The FDA’s transition from the Quality System Regulation (QSR) to the Quality Management System Regulation (QMSR) represents a fundamental shift in how medical device quality systems are regulated, inspected, and evaluated. This session provides a practical review of the new requirements, examines the most common FDA Form 483 observations issued since QMSR became effective on February 2, 2026, and explores how these findings may impact manufacturers, product liability litigation, and insurance risk assessments.
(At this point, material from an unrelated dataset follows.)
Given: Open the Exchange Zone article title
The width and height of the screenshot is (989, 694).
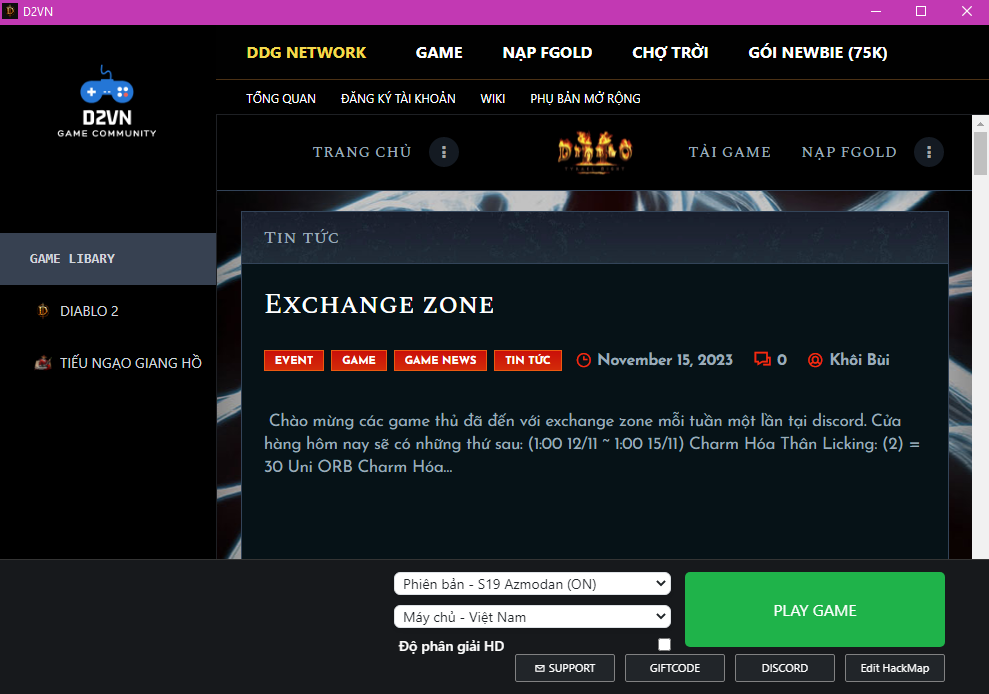Looking at the screenshot, I should [379, 305].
Attendees will gain insight into emerging compliance expectations, inspection trends, and strategies for reducing regulatory, legal, and financial exposure.

Attendees will learn:

    • Key differences between the legacy QSR and QMSR, including FDA’s incorporation of ISO 13485:2016 and the resulting implications for compliance, liability, and risk management.
    • Early enforcement trends, including the most frequently cited FDA Form 483 observations and how they may be interpreted by regulators, litigators, and insurers.
    • Practical recommendations for moving forward, including low-cost compliance improvements, larger quality system initiatives, and areas that may influence regulatory outcomes, litigation defensibility, and insurance underwriting decisions.

This session is designed for medical device manufacturers, attorneys, expert witnesses, risk managers, and insurance professionals seeking to understand how the transition to QMSR may affect regulatory compliance, product liability exposure, and organizational risk.